Work to be completed. Whichever lines include the word "Σύλλογος", copy them as they appear in the data.

Material provided.

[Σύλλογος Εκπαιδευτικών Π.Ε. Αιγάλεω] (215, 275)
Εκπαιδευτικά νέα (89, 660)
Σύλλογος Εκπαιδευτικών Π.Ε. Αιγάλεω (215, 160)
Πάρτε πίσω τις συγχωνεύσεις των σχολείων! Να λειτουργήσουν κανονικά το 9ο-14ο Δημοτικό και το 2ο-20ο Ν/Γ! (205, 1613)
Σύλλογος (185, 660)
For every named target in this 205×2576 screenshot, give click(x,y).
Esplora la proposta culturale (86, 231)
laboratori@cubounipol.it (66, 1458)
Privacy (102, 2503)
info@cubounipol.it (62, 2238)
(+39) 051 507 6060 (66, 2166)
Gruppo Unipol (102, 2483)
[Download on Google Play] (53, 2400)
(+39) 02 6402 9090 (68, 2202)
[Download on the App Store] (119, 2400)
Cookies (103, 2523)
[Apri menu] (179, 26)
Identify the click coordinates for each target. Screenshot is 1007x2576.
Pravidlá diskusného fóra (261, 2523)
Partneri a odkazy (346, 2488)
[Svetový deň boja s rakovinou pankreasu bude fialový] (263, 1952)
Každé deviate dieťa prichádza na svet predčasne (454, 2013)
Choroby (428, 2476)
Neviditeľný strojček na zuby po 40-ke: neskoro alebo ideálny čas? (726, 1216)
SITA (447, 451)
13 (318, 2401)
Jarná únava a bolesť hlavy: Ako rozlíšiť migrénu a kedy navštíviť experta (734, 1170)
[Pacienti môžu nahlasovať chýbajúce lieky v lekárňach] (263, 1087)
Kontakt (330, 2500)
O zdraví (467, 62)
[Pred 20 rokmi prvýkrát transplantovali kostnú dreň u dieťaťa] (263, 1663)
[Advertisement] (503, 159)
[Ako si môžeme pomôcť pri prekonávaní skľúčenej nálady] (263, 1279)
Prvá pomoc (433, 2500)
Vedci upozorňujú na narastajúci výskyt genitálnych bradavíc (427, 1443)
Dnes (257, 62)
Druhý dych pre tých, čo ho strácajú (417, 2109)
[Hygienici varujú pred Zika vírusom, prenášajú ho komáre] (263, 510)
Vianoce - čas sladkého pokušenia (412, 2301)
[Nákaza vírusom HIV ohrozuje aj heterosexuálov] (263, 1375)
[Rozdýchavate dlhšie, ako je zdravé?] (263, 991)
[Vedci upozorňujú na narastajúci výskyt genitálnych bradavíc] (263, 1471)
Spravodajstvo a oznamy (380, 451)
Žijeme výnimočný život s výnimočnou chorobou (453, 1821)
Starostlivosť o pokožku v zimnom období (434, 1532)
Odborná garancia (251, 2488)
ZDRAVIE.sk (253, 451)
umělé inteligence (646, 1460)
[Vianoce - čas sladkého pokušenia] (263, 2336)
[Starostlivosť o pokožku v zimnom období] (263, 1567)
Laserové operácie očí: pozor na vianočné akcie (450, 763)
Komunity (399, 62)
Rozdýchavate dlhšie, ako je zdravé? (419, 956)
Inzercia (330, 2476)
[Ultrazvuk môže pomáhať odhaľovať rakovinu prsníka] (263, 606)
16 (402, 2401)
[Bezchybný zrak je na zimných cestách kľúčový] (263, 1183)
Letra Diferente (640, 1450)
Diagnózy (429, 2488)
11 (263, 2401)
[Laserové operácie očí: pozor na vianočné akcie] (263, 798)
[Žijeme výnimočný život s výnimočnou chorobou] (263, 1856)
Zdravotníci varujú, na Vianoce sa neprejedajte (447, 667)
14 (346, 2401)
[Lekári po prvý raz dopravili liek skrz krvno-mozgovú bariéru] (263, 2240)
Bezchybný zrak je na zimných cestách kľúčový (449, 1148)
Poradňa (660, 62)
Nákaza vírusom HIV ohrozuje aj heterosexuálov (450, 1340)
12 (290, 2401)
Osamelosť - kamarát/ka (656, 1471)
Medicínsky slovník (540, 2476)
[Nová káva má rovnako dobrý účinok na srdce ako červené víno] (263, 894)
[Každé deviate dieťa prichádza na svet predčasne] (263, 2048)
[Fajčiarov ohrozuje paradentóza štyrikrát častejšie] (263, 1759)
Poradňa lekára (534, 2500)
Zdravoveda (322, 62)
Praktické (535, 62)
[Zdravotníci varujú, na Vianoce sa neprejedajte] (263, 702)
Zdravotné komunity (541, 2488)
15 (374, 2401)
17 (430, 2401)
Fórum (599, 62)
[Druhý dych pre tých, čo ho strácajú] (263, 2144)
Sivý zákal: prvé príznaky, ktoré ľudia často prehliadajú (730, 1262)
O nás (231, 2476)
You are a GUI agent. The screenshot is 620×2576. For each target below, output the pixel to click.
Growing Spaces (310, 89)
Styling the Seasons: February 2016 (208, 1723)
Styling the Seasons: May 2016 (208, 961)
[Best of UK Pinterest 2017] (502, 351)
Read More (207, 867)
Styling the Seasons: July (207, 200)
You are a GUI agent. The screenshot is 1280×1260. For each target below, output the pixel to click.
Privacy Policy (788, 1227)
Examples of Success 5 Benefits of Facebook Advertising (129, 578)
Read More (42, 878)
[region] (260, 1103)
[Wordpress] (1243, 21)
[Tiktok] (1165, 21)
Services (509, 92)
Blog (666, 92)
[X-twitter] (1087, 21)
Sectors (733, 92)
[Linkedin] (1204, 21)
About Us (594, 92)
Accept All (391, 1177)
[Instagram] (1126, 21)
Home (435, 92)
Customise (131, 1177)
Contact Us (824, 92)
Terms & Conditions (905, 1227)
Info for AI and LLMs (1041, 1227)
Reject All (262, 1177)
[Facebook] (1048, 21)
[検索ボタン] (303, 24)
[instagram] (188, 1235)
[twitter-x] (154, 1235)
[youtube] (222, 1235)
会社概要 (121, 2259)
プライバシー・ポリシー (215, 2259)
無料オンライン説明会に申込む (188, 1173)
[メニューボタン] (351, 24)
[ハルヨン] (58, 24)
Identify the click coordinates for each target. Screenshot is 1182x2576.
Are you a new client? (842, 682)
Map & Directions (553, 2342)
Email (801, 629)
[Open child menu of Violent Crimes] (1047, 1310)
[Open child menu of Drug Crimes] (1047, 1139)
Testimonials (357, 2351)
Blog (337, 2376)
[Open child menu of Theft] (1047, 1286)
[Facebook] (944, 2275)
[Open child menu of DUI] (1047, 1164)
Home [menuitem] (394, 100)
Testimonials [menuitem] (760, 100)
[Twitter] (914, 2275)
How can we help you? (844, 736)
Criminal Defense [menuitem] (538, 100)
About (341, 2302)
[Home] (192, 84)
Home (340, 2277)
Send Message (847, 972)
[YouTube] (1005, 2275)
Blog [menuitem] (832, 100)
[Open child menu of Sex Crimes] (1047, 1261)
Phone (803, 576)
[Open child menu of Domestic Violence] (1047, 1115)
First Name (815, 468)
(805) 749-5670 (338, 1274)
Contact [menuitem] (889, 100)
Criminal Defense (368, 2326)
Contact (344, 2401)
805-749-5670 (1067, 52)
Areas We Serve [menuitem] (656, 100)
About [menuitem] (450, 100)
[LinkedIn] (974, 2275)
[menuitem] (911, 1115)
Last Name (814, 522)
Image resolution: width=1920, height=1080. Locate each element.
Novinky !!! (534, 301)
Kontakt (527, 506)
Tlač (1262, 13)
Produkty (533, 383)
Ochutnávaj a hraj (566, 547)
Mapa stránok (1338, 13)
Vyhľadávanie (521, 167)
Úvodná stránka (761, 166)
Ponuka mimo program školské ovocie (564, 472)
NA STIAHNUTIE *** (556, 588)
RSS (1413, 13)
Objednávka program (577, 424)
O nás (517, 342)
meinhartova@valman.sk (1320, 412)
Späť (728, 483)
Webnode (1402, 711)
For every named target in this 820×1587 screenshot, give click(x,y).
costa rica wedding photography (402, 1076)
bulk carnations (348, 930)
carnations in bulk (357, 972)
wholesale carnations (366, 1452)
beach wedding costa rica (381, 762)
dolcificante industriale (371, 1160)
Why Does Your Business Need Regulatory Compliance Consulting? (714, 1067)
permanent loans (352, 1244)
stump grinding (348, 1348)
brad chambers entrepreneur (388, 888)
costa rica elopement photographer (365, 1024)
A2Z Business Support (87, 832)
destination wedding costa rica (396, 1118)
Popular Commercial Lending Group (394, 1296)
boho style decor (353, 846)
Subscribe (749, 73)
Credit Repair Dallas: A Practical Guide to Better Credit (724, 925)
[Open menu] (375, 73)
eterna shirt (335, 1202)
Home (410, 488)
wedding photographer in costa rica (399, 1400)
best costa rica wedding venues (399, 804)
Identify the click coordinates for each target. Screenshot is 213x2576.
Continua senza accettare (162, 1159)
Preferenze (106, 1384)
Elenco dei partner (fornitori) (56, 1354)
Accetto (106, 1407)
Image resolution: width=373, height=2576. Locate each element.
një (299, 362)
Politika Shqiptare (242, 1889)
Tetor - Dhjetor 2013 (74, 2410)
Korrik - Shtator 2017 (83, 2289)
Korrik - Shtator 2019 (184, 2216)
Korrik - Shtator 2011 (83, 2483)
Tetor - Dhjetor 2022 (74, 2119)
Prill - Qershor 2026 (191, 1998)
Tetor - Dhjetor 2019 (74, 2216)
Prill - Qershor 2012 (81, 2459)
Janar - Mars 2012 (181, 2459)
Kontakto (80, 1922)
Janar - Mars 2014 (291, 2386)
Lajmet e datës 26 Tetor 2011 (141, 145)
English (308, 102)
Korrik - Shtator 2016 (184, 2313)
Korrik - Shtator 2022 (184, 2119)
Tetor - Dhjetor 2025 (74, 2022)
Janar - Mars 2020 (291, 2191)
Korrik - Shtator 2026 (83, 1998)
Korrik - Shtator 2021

Solution below.
[Σύλλογος Εκπαιδευτικών Π.Ε. Αιγάλεω] (215, 275)
Σύλλογος Εκπαιδευτικών Π.Ε. Αιγάλεω (215, 160)
Σύλλογος (185, 660)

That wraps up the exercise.